***** INPUT FOR THIS TASK
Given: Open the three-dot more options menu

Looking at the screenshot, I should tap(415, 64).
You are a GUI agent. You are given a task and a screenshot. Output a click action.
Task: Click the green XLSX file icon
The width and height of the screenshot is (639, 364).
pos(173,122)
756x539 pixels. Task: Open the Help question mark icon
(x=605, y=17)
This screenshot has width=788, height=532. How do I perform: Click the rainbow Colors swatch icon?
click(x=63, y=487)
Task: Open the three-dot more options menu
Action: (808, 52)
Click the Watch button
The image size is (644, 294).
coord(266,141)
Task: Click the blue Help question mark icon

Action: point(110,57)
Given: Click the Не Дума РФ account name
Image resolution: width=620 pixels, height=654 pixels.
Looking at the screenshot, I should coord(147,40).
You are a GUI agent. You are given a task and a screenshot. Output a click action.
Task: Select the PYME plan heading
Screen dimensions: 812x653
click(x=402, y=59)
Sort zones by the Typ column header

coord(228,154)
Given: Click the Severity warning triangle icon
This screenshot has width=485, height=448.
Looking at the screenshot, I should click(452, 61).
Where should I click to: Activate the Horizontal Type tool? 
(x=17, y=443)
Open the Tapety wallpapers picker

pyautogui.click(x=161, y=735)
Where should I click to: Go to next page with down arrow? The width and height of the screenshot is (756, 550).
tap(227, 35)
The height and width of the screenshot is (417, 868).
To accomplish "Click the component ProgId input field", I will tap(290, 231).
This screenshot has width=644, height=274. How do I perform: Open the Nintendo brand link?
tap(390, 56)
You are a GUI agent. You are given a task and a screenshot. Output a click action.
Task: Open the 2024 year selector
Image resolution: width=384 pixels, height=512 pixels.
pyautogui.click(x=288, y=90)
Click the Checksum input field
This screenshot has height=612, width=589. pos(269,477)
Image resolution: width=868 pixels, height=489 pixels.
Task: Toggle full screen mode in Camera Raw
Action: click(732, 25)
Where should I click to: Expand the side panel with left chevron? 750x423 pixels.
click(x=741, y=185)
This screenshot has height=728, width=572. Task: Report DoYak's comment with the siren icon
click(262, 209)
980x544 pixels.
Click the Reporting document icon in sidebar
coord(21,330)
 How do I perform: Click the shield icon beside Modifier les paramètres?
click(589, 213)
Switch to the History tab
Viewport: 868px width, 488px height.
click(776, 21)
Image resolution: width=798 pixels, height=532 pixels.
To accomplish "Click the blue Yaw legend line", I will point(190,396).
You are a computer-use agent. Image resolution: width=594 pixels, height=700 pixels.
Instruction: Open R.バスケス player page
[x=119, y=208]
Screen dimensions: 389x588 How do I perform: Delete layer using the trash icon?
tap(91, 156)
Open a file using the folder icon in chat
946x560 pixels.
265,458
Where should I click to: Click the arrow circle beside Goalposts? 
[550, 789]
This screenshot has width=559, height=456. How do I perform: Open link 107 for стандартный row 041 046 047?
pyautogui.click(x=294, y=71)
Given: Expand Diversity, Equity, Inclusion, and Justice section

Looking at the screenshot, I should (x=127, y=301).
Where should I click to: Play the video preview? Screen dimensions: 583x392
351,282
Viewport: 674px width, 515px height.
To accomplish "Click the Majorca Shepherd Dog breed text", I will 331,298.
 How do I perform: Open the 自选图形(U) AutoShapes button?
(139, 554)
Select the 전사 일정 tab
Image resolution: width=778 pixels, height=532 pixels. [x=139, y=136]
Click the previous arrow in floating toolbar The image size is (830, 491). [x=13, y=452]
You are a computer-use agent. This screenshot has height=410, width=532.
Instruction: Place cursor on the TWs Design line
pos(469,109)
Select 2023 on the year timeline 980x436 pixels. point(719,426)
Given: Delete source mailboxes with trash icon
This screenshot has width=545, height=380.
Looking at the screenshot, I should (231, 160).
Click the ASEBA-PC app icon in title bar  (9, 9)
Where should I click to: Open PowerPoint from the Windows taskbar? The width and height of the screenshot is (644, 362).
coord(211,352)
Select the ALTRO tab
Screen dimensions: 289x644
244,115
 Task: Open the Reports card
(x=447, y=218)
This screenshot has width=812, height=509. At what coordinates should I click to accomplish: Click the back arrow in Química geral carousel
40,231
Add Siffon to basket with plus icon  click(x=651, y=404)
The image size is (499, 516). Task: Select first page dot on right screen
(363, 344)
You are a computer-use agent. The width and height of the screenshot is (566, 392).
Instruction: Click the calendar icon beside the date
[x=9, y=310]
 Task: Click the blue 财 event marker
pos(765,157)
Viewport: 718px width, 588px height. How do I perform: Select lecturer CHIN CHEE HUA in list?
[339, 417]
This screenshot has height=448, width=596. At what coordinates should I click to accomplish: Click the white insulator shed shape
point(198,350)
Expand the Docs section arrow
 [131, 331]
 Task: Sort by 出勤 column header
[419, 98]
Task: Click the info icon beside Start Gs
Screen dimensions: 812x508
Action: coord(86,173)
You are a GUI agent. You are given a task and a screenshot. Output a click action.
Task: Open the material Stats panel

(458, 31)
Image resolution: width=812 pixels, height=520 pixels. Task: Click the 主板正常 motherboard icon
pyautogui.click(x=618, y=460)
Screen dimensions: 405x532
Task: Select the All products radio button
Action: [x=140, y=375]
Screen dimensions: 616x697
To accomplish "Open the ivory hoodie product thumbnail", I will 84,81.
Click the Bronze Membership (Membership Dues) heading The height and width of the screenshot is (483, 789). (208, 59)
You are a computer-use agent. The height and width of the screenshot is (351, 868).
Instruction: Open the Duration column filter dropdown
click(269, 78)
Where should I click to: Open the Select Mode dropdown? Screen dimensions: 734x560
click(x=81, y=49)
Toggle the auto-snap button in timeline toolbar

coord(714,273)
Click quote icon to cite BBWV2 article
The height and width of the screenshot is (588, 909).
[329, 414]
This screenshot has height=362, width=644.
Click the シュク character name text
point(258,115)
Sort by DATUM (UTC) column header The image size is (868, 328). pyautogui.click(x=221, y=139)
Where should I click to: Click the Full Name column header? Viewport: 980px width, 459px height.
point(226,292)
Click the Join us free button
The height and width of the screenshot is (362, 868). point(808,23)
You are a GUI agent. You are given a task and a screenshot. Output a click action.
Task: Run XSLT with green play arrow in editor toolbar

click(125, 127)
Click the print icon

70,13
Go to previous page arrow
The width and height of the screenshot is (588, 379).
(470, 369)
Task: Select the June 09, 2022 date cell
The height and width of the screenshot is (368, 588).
**********
> [ACTIVITY]:
Give back every entry exactly.

> [TASK ANSWER]:
Given: Open the three-dot more options menu

Looking at the screenshot, I should tap(415, 64).
You are a GUI agent. You are given a task and a screenshot. Output a click action.
Task: Click the green XLSX file icon
The width and height of the screenshot is (639, 364).
pos(173,122)
756x539 pixels. Task: Open the Help question mark icon
(x=605, y=17)
This screenshot has width=788, height=532. How do I perform: Click the rainbow Colors swatch icon?
click(x=63, y=487)
Task: Open the three-dot more options menu
Action: (808, 52)
Click the Watch button
The image size is (644, 294).
coord(266,141)
Task: Click the blue Help question mark icon

Action: point(110,57)
Given: Click the Не Дума РФ account name
Image resolution: width=620 pixels, height=654 pixels.
Looking at the screenshot, I should coord(147,40).
You are a GUI agent. You are given a task and a screenshot. Output a click action.
Task: Select the PYME plan heading
Screen dimensions: 812x653
click(x=402, y=59)
Sort zones by the Typ column header

coord(228,154)
Given: Click the Severity warning triangle icon
This screenshot has width=485, height=448.
Looking at the screenshot, I should click(452, 61).
Where should I click to: Activate the Horizontal Type tool? 
(x=17, y=443)
Open the Tapety wallpapers picker

pyautogui.click(x=161, y=735)
Where should I click to: Go to next page with down arrow? The width and height of the screenshot is (756, 550).
tap(227, 35)
The height and width of the screenshot is (417, 868).
To accomplish "Click the component ProgId input field", I will tap(290, 231).
This screenshot has width=644, height=274. How do I perform: Open the Nintendo brand link?
tap(390, 56)
You are a GUI agent. You are given a task and a screenshot. Output a click action.
Task: Open the 2024 year selector
Image resolution: width=384 pixels, height=512 pixels.
pyautogui.click(x=288, y=90)
Click the Checksum input field
This screenshot has height=612, width=589. pos(269,477)
Image resolution: width=868 pixels, height=489 pixels.
Task: Toggle full screen mode in Camera Raw
Action: click(732, 25)
Where should I click to: Expand the side panel with left chevron? 750x423 pixels.
click(x=741, y=185)
This screenshot has height=728, width=572. Task: Report DoYak's comment with the siren icon
click(262, 209)
980x544 pixels.
Click the Reporting document icon in sidebar
coord(21,330)
 How do I perform: Click the shield icon beside Modifier les paramètres?
click(589, 213)
Switch to the History tab
Viewport: 868px width, 488px height.
click(776, 21)
Image resolution: width=798 pixels, height=532 pixels.
To accomplish "Click the blue Yaw legend line", I will point(190,396).
You are a computer-use agent. Image resolution: width=594 pixels, height=700 pixels.
Instruction: Open R.バスケス player page
[x=119, y=208]
Screen dimensions: 389x588 How do I perform: Delete layer using the trash icon?
tap(91, 156)
Open a file using the folder icon in chat
946x560 pixels.
265,458
Where should I click to: Click the arrow circle beside Goalposts? 
[550, 789]
This screenshot has width=559, height=456. How do I perform: Open link 107 for стандартный row 041 046 047?
pyautogui.click(x=294, y=71)
Given: Expand Diversity, Equity, Inclusion, and Justice section

Looking at the screenshot, I should (x=127, y=301).
Where should I click to: Play the video preview? Screen dimensions: 583x392
351,282
Viewport: 674px width, 515px height.
To accomplish "Click the Majorca Shepherd Dog breed text", I will 331,298.
 How do I perform: Open the 自选图形(U) AutoShapes button?
(139, 554)
Select the 전사 일정 tab
Image resolution: width=778 pixels, height=532 pixels. [x=139, y=136]
Click the previous arrow in floating toolbar The image size is (830, 491). [x=13, y=452]
You are a computer-use agent. This screenshot has height=410, width=532.
Instruction: Place cursor on the TWs Design line
pos(469,109)
Select 2023 on the year timeline 980x436 pixels. point(719,426)
Given: Delete source mailboxes with trash icon
This screenshot has width=545, height=380.
Looking at the screenshot, I should (231, 160).
Click the ASEBA-PC app icon in title bar  (9, 9)
Where should I click to: Open PowerPoint from the Windows taskbar? The width and height of the screenshot is (644, 362).
coord(211,352)
Select the ALTRO tab
Screen dimensions: 289x644
244,115
 Task: Open the Reports card
(x=447, y=218)
This screenshot has width=812, height=509. At what coordinates should I click to accomplish: Click the back arrow in Química geral carousel
40,231
Add Siffon to basket with plus icon  click(x=651, y=404)
The image size is (499, 516). Task: Select first page dot on right screen
(363, 344)
You are a computer-use agent. The width and height of the screenshot is (566, 392).
Instruction: Click the calendar icon beside the date
[x=9, y=310]
 Task: Click the blue 财 event marker
pos(765,157)
Viewport: 718px width, 588px height. How do I perform: Select lecturer CHIN CHEE HUA in list?
[339, 417]
This screenshot has height=448, width=596. At what coordinates should I click to accomplish: Click the white insulator shed shape
point(198,350)
Expand the Docs section arrow
 [131, 331]
 Task: Sort by 出勤 column header
[419, 98]
Task: Click the info icon beside Start Gs
Screen dimensions: 812x508
Action: coord(86,173)
You are a GUI agent. You are given a task and a screenshot. Output a click action.
Task: Open the material Stats panel

(458, 31)
Image resolution: width=812 pixels, height=520 pixels. Task: Click the 主板正常 motherboard icon
pyautogui.click(x=618, y=460)
Screen dimensions: 405x532
Task: Select the All products radio button
Action: [x=140, y=375]
Screen dimensions: 616x697
To accomplish "Open the ivory hoodie product thumbnail", I will 84,81.
Click the Bronze Membership (Membership Dues) heading The height and width of the screenshot is (483, 789). (208, 59)
You are a computer-use agent. The height and width of the screenshot is (351, 868).
Instruction: Open the Duration column filter dropdown
click(269, 78)
Where should I click to: Open the Select Mode dropdown? Screen dimensions: 734x560
click(x=81, y=49)
Toggle the auto-snap button in timeline toolbar

coord(714,273)
Click quote icon to cite BBWV2 article
The height and width of the screenshot is (588, 909).
[329, 414]
This screenshot has height=362, width=644.
Click the シュク character name text
point(258,115)
Sort by DATUM (UTC) column header The image size is (868, 328). pyautogui.click(x=221, y=139)
Where should I click to: Click the Full Name column header? Viewport: 980px width, 459px height.
point(226,292)
Click the Join us free button
The height and width of the screenshot is (362, 868). point(808,23)
You are a GUI agent. You are given a task and a screenshot. Output a click action.
Task: Run XSLT with green play arrow in editor toolbar

click(125, 127)
Click the print icon

70,13
Go to previous page arrow
The width and height of the screenshot is (588, 379).
(470, 369)
Task: Select the June 09, 2022 date cell
The height and width of the screenshot is (368, 588).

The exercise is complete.